Flow-electrode capacitive deionization (FCDI) is a promising technology for energy-efficient desalination, offering the potential to selectively remove ions from multi-ionic salt solutions. This study presents a comparative investigation of two FCDI modules with distinct ion-exchange membrane (IEM) arrangements, using cation-exchange membranes (CEM) and anion-exchange membranes (AEM): CEM-AEM-CEM (C $\mid$ A $\mid$ C) and AEM-CEM-AEM (A $\mid$ C $\mid$ A). Both modules achieved similar levels of desalination and concentration in steady state, but the time required to reach steady state varied significantly due to differences in the IEM arrangement and the ionic buffer-capacity of the flow electrode.

The results revealed that membrane selectivity is critical in systems with multiple ion species, particularly before achieving a steady state, where conductivity alone proves insufficient for characterizing salt composition. A higher selectivity for sulfate over carbonate was observed for AEMs, causing delayed stabilization of concentrations in the A $\mid$ C $\mid$ A module. Strategies to reduce the ionic buffer-capacity of the flow electrode, such as decreasing its volume as well as recognizing which ion should follow the flow-electrode path were identified as potential means to accelerate steady-state achievement.
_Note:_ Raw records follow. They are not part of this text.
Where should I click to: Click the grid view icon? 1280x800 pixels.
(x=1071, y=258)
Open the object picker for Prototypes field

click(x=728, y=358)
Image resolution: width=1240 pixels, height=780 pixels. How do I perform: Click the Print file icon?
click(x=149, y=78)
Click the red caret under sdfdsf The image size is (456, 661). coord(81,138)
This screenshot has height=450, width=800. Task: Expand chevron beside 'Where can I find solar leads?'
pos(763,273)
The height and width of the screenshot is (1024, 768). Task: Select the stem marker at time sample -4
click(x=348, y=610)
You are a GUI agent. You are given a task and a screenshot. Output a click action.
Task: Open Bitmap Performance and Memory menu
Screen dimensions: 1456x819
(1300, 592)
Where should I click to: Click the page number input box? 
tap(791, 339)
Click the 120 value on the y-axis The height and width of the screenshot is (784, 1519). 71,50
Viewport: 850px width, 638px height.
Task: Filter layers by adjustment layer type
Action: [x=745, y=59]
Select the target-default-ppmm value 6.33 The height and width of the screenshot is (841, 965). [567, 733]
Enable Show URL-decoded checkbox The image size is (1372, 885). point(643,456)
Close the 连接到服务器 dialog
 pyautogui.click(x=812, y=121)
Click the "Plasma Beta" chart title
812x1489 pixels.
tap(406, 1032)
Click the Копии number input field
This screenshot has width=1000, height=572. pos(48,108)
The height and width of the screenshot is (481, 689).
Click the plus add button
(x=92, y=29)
Furthermore, experiments with varying carbonate-to-sulfate molar ratios in the diluate feed confirmed the inherent selectivity of AEMs for sulfate and established an upper limit for normalized transport ratios. These findings emphasize the need for complementary approaches, such as membrane coatings or tailored flow-electrode materials, to enhance process selectivity and efficiency. This work provides critical insights into the interplay of IEM arrangement and flow-electrode behavior, offering a foundation for optimizing FCDI systems in desalination applications involving complex salt solutions.